INFORMATION SHOWN -

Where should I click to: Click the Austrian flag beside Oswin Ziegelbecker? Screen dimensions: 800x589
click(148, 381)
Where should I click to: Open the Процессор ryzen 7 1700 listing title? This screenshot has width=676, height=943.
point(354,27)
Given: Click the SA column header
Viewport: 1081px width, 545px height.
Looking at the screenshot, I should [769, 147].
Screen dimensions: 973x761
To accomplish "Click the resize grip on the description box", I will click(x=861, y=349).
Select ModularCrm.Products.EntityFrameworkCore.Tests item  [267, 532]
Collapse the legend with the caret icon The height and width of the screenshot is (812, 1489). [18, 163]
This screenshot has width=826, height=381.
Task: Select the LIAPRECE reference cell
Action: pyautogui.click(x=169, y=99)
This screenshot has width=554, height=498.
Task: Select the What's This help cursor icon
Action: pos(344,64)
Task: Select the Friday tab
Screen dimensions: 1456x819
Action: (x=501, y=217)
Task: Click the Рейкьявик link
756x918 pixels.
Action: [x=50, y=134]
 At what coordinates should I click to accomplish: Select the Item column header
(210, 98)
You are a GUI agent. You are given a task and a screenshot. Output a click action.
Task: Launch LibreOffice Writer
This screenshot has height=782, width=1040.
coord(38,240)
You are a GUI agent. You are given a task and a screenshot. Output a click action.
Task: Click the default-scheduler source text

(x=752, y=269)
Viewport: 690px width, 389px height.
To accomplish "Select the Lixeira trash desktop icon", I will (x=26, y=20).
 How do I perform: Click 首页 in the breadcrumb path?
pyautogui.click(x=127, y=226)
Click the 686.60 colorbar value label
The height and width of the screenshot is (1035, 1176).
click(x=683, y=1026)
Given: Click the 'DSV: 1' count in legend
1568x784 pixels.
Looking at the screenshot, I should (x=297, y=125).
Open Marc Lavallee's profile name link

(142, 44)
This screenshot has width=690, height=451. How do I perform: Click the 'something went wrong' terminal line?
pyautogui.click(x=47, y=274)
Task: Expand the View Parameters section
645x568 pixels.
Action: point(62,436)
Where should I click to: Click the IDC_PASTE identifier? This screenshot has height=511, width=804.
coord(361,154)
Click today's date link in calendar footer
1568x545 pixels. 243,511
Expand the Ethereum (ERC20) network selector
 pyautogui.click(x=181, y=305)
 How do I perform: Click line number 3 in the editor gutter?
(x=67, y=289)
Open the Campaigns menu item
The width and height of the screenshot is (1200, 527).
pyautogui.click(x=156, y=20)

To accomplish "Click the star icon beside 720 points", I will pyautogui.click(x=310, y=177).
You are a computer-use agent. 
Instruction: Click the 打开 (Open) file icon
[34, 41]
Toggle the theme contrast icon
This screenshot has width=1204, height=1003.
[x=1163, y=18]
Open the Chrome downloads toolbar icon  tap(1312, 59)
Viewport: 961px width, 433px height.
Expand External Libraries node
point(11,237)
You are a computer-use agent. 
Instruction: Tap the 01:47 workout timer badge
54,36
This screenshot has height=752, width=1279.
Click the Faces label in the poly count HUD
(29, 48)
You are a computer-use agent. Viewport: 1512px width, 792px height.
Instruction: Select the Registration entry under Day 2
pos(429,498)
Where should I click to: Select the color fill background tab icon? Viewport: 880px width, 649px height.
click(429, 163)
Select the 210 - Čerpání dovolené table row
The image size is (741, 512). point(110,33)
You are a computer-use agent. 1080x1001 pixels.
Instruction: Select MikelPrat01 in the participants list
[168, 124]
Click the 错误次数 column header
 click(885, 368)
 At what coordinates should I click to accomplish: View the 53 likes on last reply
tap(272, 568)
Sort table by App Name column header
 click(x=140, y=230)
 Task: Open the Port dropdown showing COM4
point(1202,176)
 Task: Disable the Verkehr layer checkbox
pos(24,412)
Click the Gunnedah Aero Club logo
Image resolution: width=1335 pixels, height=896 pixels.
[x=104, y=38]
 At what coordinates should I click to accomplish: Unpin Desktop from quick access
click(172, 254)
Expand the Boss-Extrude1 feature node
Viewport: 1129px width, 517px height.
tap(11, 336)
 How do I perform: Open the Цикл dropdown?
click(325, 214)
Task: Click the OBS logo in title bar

INSTRUCTIONS FOR THE TASK -
Please quote the data above in full, with no line missing.

SOLUTION TO THIS PROBLEM -
Where should I click to: Click the Austrian flag beside Oswin Ziegelbecker? Screen dimensions: 800x589
click(148, 381)
Where should I click to: Open the Процессор ryzen 7 1700 listing title? This screenshot has width=676, height=943.
point(354,27)
Given: Click the SA column header
Viewport: 1081px width, 545px height.
Looking at the screenshot, I should [769, 147].
Screen dimensions: 973x761
To accomplish "Click the resize grip on the description box", I will click(x=861, y=349).
Select ModularCrm.Products.EntityFrameworkCore.Tests item  [267, 532]
Collapse the legend with the caret icon The height and width of the screenshot is (812, 1489). [18, 163]
This screenshot has width=826, height=381.
Task: Select the LIAPRECE reference cell
Action: pyautogui.click(x=169, y=99)
This screenshot has width=554, height=498.
Task: Select the What's This help cursor icon
Action: pos(344,64)
Task: Select the Friday tab
Screen dimensions: 1456x819
Action: (x=501, y=217)
Task: Click the Рейкьявик link
756x918 pixels.
Action: [x=50, y=134]
 At what coordinates should I click to accomplish: Select the Item column header
(210, 98)
You are a GUI agent. You are given a task and a screenshot. Output a click action.
Task: Launch LibreOffice Writer
This screenshot has height=782, width=1040.
coord(38,240)
You are a GUI agent. You are given a task and a screenshot. Output a click action.
Task: Click the default-scheduler source text

(x=752, y=269)
Viewport: 690px width, 389px height.
To accomplish "Select the Lixeira trash desktop icon", I will (x=26, y=20).
 How do I perform: Click 首页 in the breadcrumb path?
pyautogui.click(x=127, y=226)
Click the 686.60 colorbar value label
The height and width of the screenshot is (1035, 1176).
click(x=683, y=1026)
Given: Click the 'DSV: 1' count in legend
1568x784 pixels.
Looking at the screenshot, I should (x=297, y=125).
Open Marc Lavallee's profile name link

(142, 44)
This screenshot has width=690, height=451. How do I perform: Click the 'something went wrong' terminal line?
pyautogui.click(x=47, y=274)
Task: Expand the View Parameters section
645x568 pixels.
Action: point(62,436)
Where should I click to: Click the IDC_PASTE identifier? This screenshot has height=511, width=804.
coord(361,154)
Click today's date link in calendar footer
1568x545 pixels. 243,511
Expand the Ethereum (ERC20) network selector
 pyautogui.click(x=181, y=305)
 How do I perform: Click line number 3 in the editor gutter?
(x=67, y=289)
Open the Campaigns menu item
The width and height of the screenshot is (1200, 527).
pyautogui.click(x=156, y=20)

To accomplish "Click the star icon beside 720 points", I will pyautogui.click(x=310, y=177).
You are a computer-use agent. 
Instruction: Click the 打开 (Open) file icon
[34, 41]
Toggle the theme contrast icon
This screenshot has width=1204, height=1003.
[x=1163, y=18]
Open the Chrome downloads toolbar icon  tap(1312, 59)
Viewport: 961px width, 433px height.
Expand External Libraries node
point(11,237)
You are a computer-use agent. 
Instruction: Tap the 01:47 workout timer badge
54,36
This screenshot has height=752, width=1279.
Click the Faces label in the poly count HUD
(29, 48)
You are a computer-use agent. Viewport: 1512px width, 792px height.
Instruction: Select the Registration entry under Day 2
pos(429,498)
Where should I click to: Select the color fill background tab icon? Viewport: 880px width, 649px height.
click(429, 163)
Select the 210 - Čerpání dovolené table row
The image size is (741, 512). point(110,33)
You are a computer-use agent. 1080x1001 pixels.
Instruction: Select MikelPrat01 in the participants list
[168, 124]
Click the 错误次数 column header
 click(885, 368)
 At what coordinates should I click to accomplish: View the 53 likes on last reply
tap(272, 568)
Sort table by App Name column header
 click(x=140, y=230)
 Task: Open the Port dropdown showing COM4
point(1202,176)
 Task: Disable the Verkehr layer checkbox
pos(24,412)
Click the Gunnedah Aero Club logo
Image resolution: width=1335 pixels, height=896 pixels.
[x=104, y=38]
 At what coordinates should I click to accomplish: Unpin Desktop from quick access
click(172, 254)
Expand the Boss-Extrude1 feature node
Viewport: 1129px width, 517px height.
tap(11, 336)
 How do I perform: Open the Цикл dropdown?
click(325, 214)
Task: Click the OBS logo in title bar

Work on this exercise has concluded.